#### Task to complete
Gather each line below that contains the string "white", and copy those lines out in full.

#### Task material
·····
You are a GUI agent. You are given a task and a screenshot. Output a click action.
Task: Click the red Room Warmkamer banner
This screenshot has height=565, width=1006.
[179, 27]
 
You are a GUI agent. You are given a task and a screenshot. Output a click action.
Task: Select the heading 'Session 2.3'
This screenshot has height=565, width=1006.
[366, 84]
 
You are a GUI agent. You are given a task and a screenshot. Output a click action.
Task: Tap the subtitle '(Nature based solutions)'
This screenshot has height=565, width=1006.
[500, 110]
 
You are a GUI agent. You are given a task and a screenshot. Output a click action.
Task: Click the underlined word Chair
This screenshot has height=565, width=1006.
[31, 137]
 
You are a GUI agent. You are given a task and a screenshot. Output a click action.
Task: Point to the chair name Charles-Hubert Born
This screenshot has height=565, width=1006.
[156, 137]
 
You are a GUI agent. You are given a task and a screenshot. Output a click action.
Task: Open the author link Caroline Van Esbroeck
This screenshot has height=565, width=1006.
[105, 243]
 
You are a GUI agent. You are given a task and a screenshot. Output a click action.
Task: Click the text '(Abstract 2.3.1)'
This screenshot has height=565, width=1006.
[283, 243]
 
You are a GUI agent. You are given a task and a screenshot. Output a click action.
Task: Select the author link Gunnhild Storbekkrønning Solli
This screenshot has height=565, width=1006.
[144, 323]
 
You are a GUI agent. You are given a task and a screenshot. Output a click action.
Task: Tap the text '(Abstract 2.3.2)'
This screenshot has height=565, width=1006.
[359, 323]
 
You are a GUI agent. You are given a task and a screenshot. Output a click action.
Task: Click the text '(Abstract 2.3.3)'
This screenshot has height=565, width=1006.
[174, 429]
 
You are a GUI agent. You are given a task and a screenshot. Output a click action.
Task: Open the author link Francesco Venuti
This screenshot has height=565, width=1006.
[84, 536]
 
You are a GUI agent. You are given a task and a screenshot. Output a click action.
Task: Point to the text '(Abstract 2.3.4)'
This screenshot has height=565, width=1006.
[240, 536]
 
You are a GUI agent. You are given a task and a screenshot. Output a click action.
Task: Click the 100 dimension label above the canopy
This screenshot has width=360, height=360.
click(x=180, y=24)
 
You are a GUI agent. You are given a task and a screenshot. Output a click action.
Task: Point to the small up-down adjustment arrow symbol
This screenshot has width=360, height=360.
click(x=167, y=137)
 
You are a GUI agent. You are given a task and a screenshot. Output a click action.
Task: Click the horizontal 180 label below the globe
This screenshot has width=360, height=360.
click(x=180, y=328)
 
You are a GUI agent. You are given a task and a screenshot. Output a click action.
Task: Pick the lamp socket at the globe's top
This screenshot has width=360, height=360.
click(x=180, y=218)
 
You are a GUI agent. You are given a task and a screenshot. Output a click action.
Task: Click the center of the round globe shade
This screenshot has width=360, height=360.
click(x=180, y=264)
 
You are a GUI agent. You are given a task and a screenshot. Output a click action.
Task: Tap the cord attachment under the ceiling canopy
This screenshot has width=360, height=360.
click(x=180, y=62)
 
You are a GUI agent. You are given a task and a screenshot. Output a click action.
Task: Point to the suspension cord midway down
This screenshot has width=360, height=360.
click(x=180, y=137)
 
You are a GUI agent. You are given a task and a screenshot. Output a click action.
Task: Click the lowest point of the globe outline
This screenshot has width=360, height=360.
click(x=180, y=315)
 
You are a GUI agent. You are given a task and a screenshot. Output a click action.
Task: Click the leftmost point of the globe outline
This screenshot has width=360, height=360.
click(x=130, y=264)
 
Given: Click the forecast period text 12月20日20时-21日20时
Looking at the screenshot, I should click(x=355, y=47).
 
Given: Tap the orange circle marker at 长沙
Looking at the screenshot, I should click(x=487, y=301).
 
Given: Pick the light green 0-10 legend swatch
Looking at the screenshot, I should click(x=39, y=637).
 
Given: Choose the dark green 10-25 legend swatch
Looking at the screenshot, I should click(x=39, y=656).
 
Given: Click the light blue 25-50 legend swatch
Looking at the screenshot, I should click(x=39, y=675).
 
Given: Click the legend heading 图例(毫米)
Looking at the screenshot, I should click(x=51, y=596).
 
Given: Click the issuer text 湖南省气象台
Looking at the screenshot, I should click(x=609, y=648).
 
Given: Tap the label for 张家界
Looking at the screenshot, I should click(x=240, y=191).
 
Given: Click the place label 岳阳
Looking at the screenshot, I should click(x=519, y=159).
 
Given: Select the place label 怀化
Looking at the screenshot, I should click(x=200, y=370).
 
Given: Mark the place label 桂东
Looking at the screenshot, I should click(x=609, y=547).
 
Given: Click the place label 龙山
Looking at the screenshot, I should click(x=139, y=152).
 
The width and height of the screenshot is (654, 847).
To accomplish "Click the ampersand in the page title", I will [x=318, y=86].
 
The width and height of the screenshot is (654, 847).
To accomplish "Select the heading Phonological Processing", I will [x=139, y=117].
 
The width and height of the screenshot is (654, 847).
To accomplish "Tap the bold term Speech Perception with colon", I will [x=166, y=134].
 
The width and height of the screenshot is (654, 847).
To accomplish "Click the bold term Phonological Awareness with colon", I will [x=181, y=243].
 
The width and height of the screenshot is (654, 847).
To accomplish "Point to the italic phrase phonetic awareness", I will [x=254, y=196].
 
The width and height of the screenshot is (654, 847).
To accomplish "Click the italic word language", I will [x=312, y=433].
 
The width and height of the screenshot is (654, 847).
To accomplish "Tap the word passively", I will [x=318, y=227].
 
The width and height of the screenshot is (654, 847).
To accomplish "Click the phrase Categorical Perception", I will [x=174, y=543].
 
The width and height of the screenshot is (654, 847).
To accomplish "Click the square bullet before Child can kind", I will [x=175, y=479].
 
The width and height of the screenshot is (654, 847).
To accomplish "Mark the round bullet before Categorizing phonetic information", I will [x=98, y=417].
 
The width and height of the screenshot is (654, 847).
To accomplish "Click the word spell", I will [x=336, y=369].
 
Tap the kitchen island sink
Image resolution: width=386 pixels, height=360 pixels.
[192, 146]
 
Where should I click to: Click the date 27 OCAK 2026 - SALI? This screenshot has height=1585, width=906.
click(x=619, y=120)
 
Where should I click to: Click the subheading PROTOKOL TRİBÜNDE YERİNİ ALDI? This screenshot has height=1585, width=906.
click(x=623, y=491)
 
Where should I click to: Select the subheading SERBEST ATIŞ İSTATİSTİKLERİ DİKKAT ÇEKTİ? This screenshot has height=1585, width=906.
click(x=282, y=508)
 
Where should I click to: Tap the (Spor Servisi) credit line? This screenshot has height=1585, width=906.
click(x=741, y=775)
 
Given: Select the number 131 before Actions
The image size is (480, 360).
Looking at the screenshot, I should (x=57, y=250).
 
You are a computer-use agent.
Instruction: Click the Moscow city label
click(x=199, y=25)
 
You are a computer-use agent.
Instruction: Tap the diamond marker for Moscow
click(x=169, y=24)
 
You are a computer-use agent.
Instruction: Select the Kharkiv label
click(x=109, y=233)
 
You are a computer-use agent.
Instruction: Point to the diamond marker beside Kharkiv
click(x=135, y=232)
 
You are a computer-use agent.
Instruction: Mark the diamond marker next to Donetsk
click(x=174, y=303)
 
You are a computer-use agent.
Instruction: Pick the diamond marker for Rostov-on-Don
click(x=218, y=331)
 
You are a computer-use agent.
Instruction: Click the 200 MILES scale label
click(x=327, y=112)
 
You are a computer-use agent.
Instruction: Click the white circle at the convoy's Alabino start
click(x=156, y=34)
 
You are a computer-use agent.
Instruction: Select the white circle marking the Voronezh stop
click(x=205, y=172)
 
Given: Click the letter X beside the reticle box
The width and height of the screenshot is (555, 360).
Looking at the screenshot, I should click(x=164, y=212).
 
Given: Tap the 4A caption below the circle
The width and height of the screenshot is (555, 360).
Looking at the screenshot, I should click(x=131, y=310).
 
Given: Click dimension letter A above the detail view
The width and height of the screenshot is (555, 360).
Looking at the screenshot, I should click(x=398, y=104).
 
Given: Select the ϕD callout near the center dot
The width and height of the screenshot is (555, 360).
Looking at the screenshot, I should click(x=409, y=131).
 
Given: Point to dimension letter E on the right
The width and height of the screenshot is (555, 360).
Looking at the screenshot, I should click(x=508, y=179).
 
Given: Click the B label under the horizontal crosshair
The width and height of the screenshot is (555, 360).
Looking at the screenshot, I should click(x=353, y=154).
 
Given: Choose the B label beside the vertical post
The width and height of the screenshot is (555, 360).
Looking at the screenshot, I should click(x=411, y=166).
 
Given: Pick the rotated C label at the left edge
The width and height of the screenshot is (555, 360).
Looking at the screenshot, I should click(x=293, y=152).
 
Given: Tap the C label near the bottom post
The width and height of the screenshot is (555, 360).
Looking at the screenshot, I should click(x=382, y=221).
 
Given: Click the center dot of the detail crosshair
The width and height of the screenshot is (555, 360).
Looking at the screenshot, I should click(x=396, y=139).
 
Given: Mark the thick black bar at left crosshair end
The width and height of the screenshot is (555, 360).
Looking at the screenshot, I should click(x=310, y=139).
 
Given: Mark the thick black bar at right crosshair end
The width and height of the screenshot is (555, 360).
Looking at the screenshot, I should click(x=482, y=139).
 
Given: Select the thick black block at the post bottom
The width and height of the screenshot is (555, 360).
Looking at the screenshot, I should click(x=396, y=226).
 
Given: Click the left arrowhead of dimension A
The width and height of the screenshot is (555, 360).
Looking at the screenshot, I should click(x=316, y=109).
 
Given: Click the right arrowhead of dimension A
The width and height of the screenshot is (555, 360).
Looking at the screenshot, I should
·····
#### Response to this task
Instruction: Click the white circle at the convoy's Alabino start
Instruction: Select the white circle marking the Voronezh stop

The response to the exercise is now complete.